PARANOiD Parameters
Explanation of all PARANOiD parameters
--reads
FASTQ
file.Usage:
--reads /path/to/input-file.fastq
--barcodes
TSV
file.Usage:
--barcodes /path/to/barcodes.tsv
--reference
FASTA
file.Usage:
--reference /path/to/reference.fasta
--annotation
GFF
or GTF
file.Usage:
--annotation /path/to/annotation.gff
--merge_replicates
Merges replicates into a single representatiove form. In order to do so experiment names need to named in a particular manner which is further explained in the barcodes section.
Default: false
Usage:
--merge_replicates
--correlation_analysis
Only applies when replicate merging is chosen. Does a correlation analysis of replicates to show their similarity (and thus if they should be merged at all). Can cause problems with large reference genomes due to excessive RAM usage.
Default: false
Usage:
--correlation_analysis
--barcode_pattern
Adapt barcode patterns to different protocols. Default protocol is iCLIP2.
N
s represent the random barcode and X
s the experimental barcode
Usage (default):
--barcode_pattern NNNNNXXXXXXNNNN
Example for iCLIP1
--barcode_pattern NNNXXXXNN
--domain
Choose between bowtie2 and STAR to be used to align reads to the reference sequence. Bowtie2 should be used for prokarytic organisms or transcript sequences while STAR should be used for eukaryotic organisms (or rather all splicing capable organisms) as STAR is splicing aware.
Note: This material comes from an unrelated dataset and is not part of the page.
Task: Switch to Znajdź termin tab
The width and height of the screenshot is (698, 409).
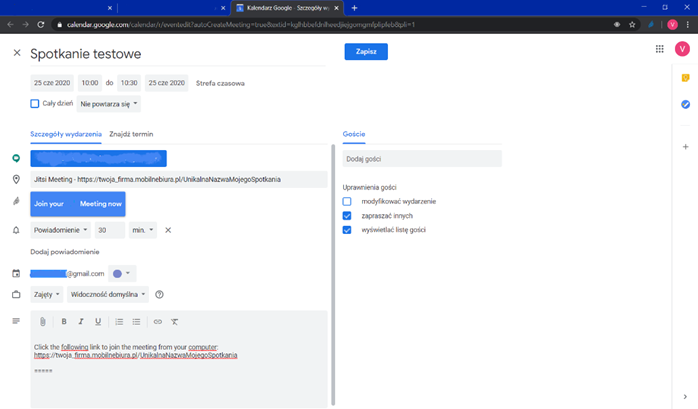Action: (131, 133)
If using STAR for splicing capable organisms it is highly recommended to provide an annotation file file besides the reference.
Usage (default):
--domain pro
--max_alignments
Maximum number of alignments the mapping tool provides per read. It is not guaranteed that this many alignments are found per read. If you want to find as many alignments as possible please use the parameter --report_all_alignments
Usage (default):
--max_alignments 1
--report_all_alignments
If used the mapping tools will report all alignments rather than a few. Overwrites the option --max_alignments
Usage:
--report_all_alignments
--output
Specify directory to which output generated by PARANOiD will be written.
Usage (default):
--output ./output
--min_length
Specify minimum length a read needs to have after adapter removal to persist. Reads that become shorter during adapter removal will be filtered out.
Usage (default):
--min_length 30
--min_qual
Minimum quality for bases. All bases below that quality are cut off. The quality score (also known as Phred quality score) describes the certainty of correctness of the base and is typically calculated as follows with e being the error probability: \(Q-Score = -10log_\text{10}(e)\)
Phred Quality score |
Error probability |
Accuracy |
---|---|---|
10 |
10% |
90% |
20 |
1% |
99% |
30 |
0.1% |
99.9% |
40 |
0.01% |
99.99% |
Usage (default):
--min_qual 20
--min_percent_qual_filter
Percentage of nucleotides that need to have a quality score above the chosen minimum base quality. Reads with less nucleotides above the desired quality will be removed.
Usage (default):
--min_percent_qual_filter 90
--barcode_mismatches
Number of mismatches allowed within the experimental barcode to still assign a read to an experiment. Typically, experimental barcodes should be designed with a v of at least 3 to each other in order to allow one mismatch.
Usage (default):
--barcode_mismatches 1
--mapq
Minimum alignment quality (mapq score) an alignment needs to retain. The meaning of different scores is dependant on the aligner chosen via --domain. All alignments with a mapq score below will be removed after the alignment step. Please note that these are just a short overview of the meaning of MAPQ scores and that they can be more complex than shown here when going into details. the MAPQ score can be found in alignment files (SAM/BAM/CRAM) in column 5.
Usage (default):
--mapq 2
Score meanings for Bowtie2 (--domain pro)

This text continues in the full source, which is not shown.